Dix ans après sa première participation, Oliver Naesen constate à quel point le matériel a évolué dans l'Enfer du Nord. « Avant, on avait carrément un vélo spécial pour Roubaix. Désormais, on utilise le même vélo, c'est juste les braquets que l'on change de temps en temps. Cette année, on a parlé de mettre un 58-46 (la denture des grand et petit plateaux) si le vent est de dos. Ça commence à être vraiment gros ! En course, j'utilise habituellement un 56-44. Le 58 ne me paraît pas nécessaire. Surtout qu'à Roubaix, il y a ce sprint sur la piste, et pour moi, c'est là où il y a le plus de places à gagner. Quand t'arrives cramé au sprint, le 58 risque de casser ta vitesse ! Sinon, j'ai déjà fait Roubaix avec un dérailleur de gravel - je ne sais pas encore si je le referai cette année. C'est plus solide, car la chape est en aluminium et non en carbone, et ça m'est déjà arrivé de casser une chape rien qu'avec les vibrations du pavé. » Ce qui a le plus changé, à ses yeux, concerne la pression des pneus. « Ce n'est plus du tout comme il y a 10 ans. Sur des courses plates et asphaltées, on était à 8 bars. Désormais, je ne dépasse jamais 4,6 ! » Cela tient en grande partie à l'utilisation des tubeless (des pneus sans chambre à air) et à l'augmentation toujours croissante de la section des pneus. « Avant, on roulait sur un boyau dédié à Roubaix, un boyau vert, qu'utilisait notamment Thor Hushovd (2e en 2010). C'était du 25 ou 26 (en millimètres d'épaisseur). Cette année, je pense qu'on roulera sur du 32, à l'avant comme à l'arrière. Et ça ne m'étonnerait pas qu'on utilise bientôt des pneus de 40 ! Je ne vois pas de désavantage à cela. » Pour limiter les ampoules sur les mains, il avise en fonction du « fitting des gants » à sa disposition : « Quand ils sont trop grands, il vaut mieux ne pas en mettre, car c'est la friction qui génère les cloques. Mais si on a des gants taillés parfaitement, il n'y a besoin que de ça. Cette année, je vais peut-être mettre mes gants de chrono. Après, c'est vrai que j'aime bien mettre une double guidoline en bas du guidon ! »

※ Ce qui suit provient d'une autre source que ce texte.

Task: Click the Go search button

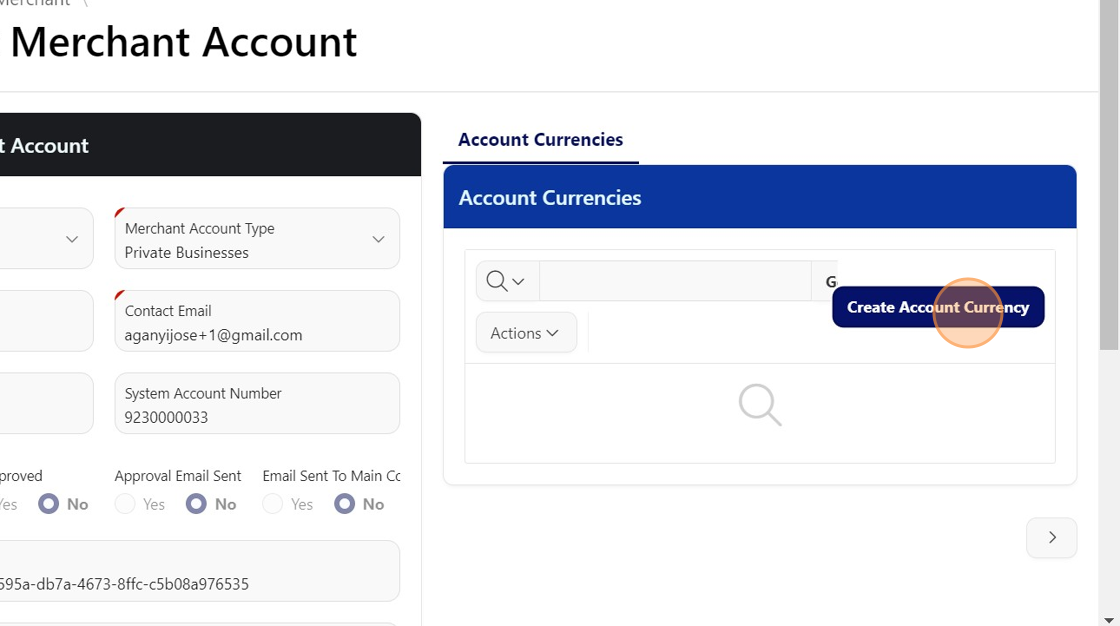Action: click(828, 282)
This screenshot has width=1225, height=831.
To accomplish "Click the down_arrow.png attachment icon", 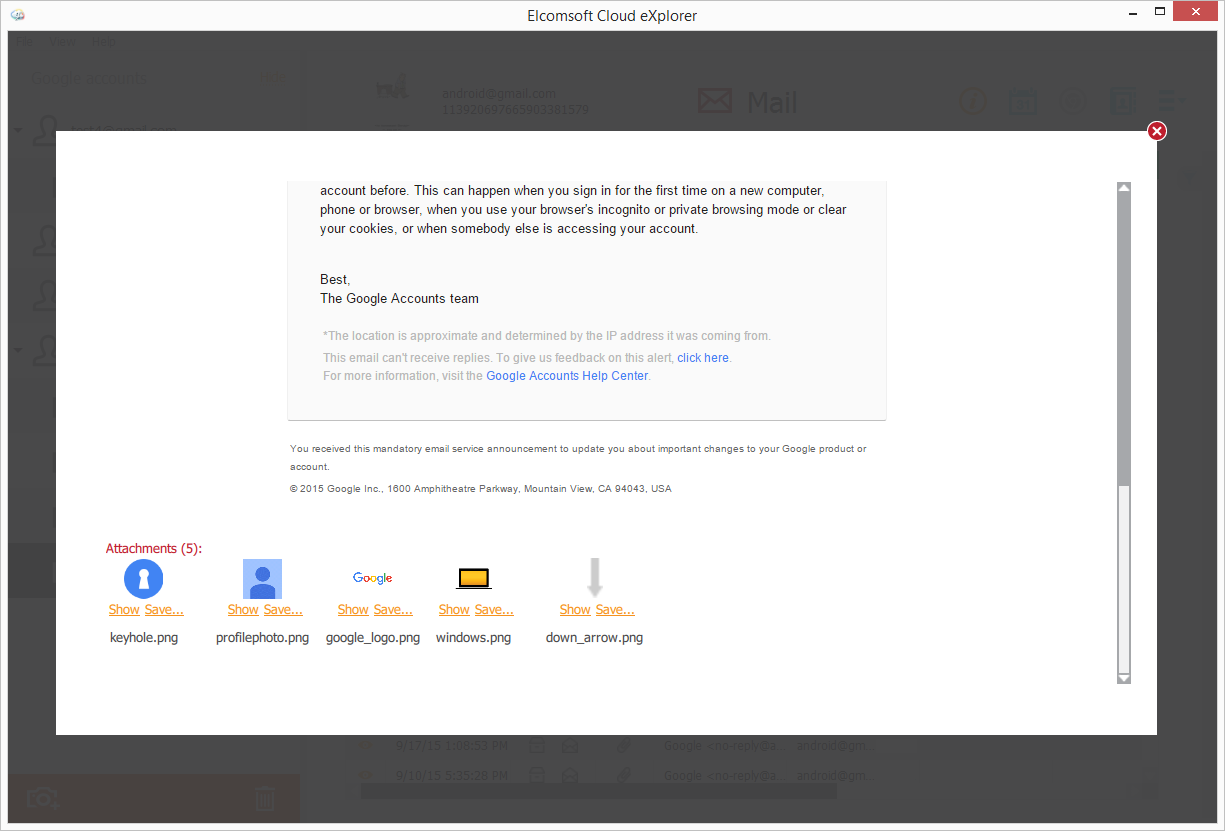I will (x=594, y=577).
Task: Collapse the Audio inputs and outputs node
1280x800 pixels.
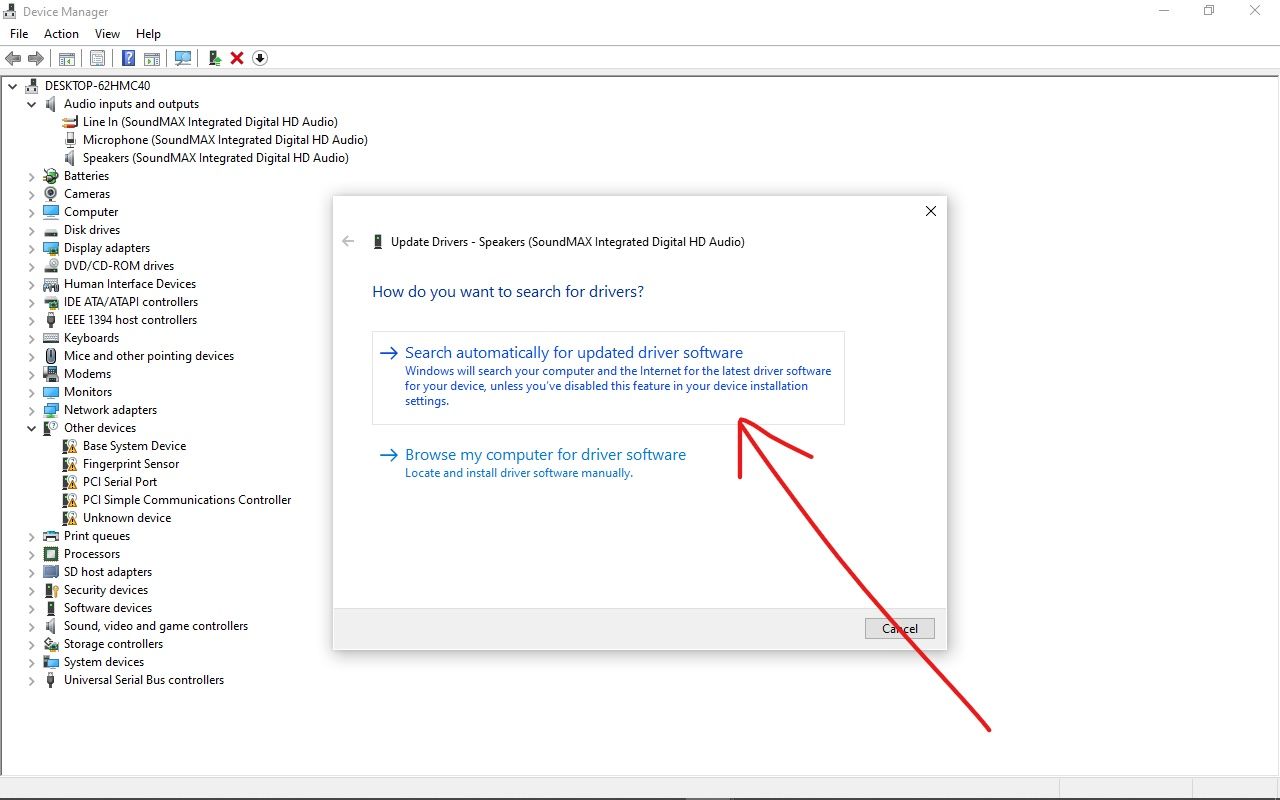Action: (32, 104)
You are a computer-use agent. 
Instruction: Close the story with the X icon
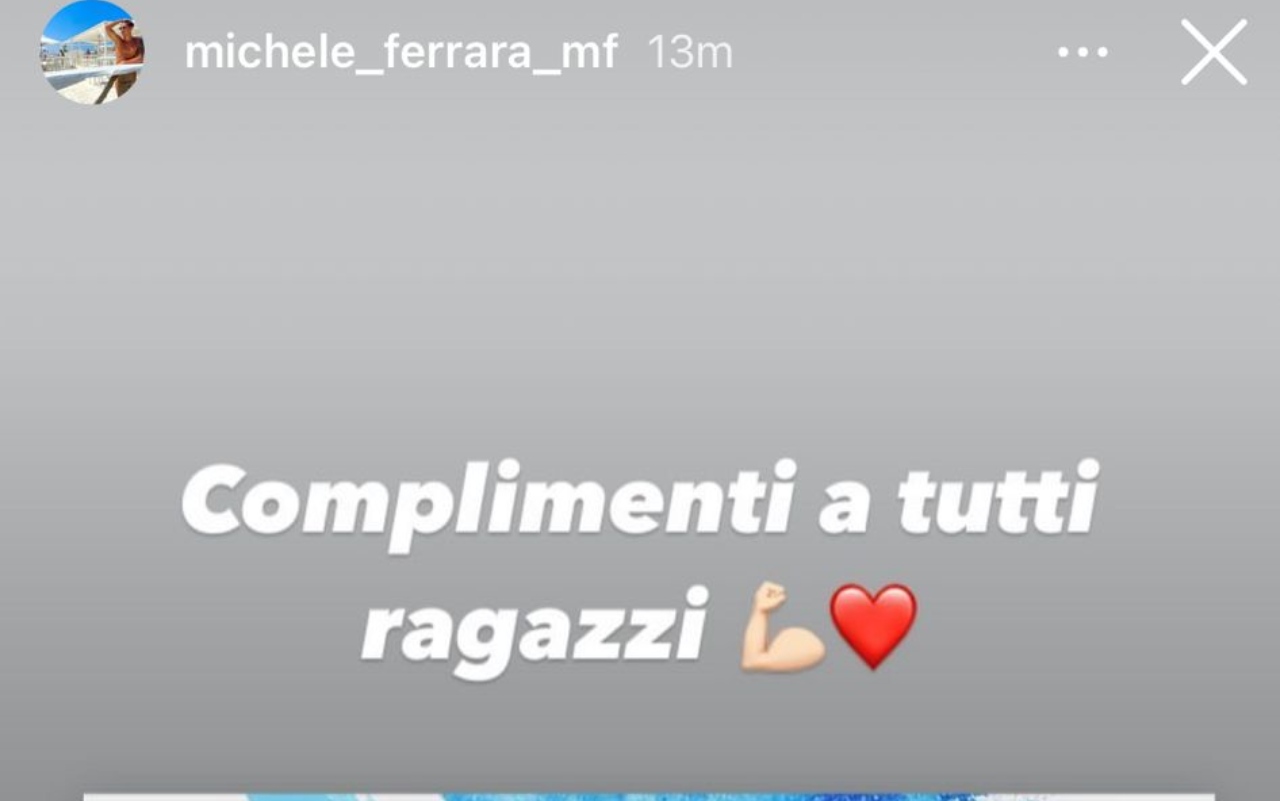[1214, 52]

LES PAVÉS : « MON RECORD EST DE 5 CREVAISONS »
Lors de ses neuf premières participations, Oliver Naesen n'a jamais échappé à la crevaison ! « J'ai toujours percé à Roubaix ! Mon record est de 5 crevaisons, et cela m'est arrivé deux ou trois fois. Quand c'est comme ça, tu passes ta journée dans les voitures à chasser les groupes ! Pas de crevaison, ça ne m'est pas encore arrivé. J'espère que ce sera pour cette année ». Sa bête noire est la Trouée d'Arenberg. « Cela ne m'est arrivé qu'une seule fois de ne pas y crever ! J'ai essayé tous les placements, top 5, top 10, top 20... Et qu'importe où je mets mes roues, je crève ! J'ai déjà explosé des jantes, des cintres et même des cadres. C'est comme si le désespoir tombait toujours sur moi ! Peut-être que je cours trop agressivement. Pourquoi je crève autant ? Je ne sais pas ! » Il connaît pourtant les pavés par cœur, les clés de chaque secteur. « En règle générale, si c'est une édition sèche, on roule sur les bords car les joints entre les pavés sont remplis de sable, ça rend beaucoup mieux. Mais c'est aussi là que les tracteurs passent, donc on y trouve les plus gros trous. Il faut résister aux tentations de se mettre où ça roule le mieux, sur les bords donc, car c'est là où se trouvent les vrais risques de crevaison. Pas le choix : il faut rouler au milieu, même si cela ne rend pas ! » Son secteur favori est le « Carrefour de l'Arbre, car c'est le dernier où tu peux faire encore une différence. L'année où Greg gagne (2017), je revenais fort avec Boonen sur son groupe. Mais en sortant du Carrefour, j'ai explosé mon dérailleur et fini la course, il me semble, sur un vélo jaune Mavic ! » Aujourd'hui, il ne juge plus « réaliste » de gagner : « Mais un Top 10 est tout à fait faisable. Il faudra juste rester avec les favoris le plus longtemps possible… Je n'ai jamais été lâché de la roue d'aucun coureur sur aucun secteur pavé ! Mais je dirais que le physique n'importe ici qu'à 70%. Ensuite, il y a une grande part de chance, et la tête joue aussi ! »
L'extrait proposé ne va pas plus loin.